When the agent runtime trims old messages to make room, log what was removed. Future debugging depends on knowing whether the agent still had access to a critical piece of information when it made a decision.

```python
def evict_oldest_messages(messages: list, target_tokens: int) -> list:
    evicted = []
    while count_tokens(messages) > target_tokens and len(messages) > 2:
        removed = messages.pop(1)  # Keep system message (index 0)
        evicted.append({
            "role": removed["role"],
            "tokens": count_tokens([removed]),
            "preview": truncate(removed["content"], 100),
        })

    if evicted:
        logger.info("context_eviction",
            messages_removed=len(evicted),
            tokens_freed=sum(e["tokens"] for e in evicted),
            previews=[e["preview"] for e in evicted],
        )

    return messages
```

## Building a Debugging Dashboard

Combine traces, logs, and metrics into a debugging workflow. The practical approach uses three views.

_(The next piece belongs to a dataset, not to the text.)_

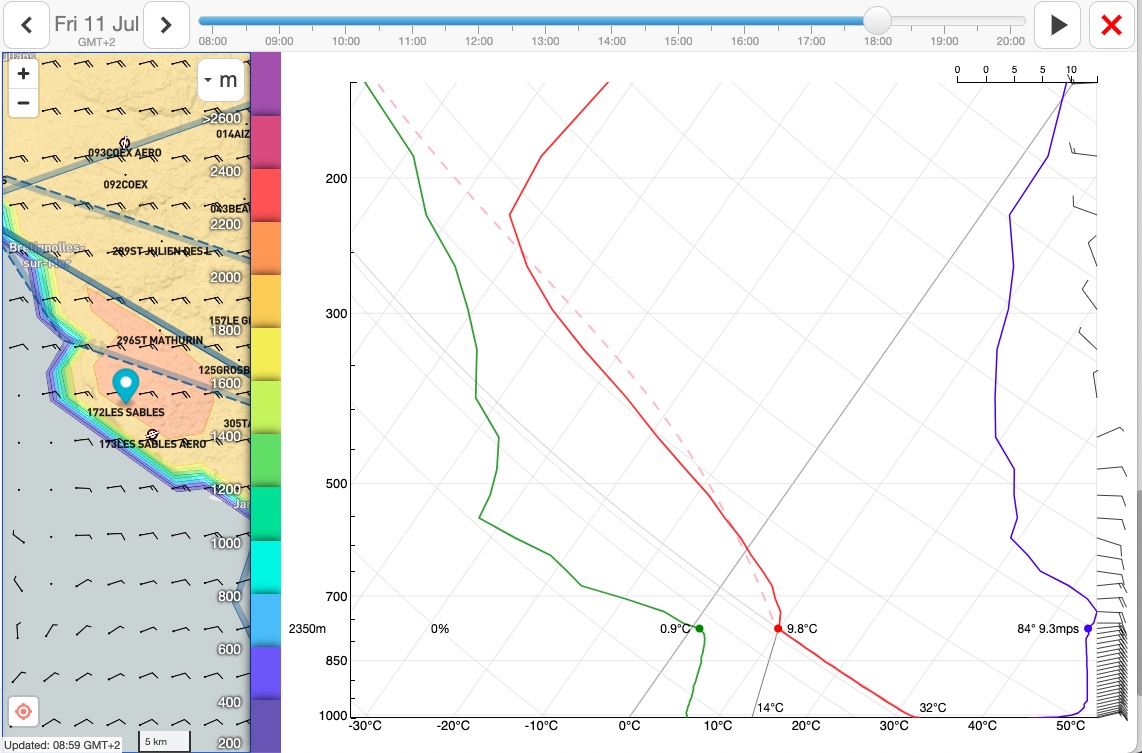Click the Fri 11 Jul date label
Image resolution: width=1142 pixels, height=753 pixels.
pos(96,24)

**Session timeline.** A chronological view of one agent session showing each LLM call, tool invocation, and result. Click any step to see full inputs and outputs. This is your primary debugging tool for individual failures.

**Aggregate metrics.** Track across all sessions: average turns per task, tool error rates, timeout frequency, context utilization distribution, and hallucination detection rates. These reveal systemic issues -- a tool that fails 30% of the time, a prompt that consistently leads to retry loops.

**Anomaly detection.** Flag sessions that deviate from normal patterns: unusually high turn counts, same tool called more than 5 times, context utilization above 90%, or tool error rates above the session average. These outliers are where the bugs live.

The investment in agent observability pays off immediately. Without it, debugging an agent means re-running the conversation and hoping you can reproduce the issue. With it, you open the trace and read exactly what happened.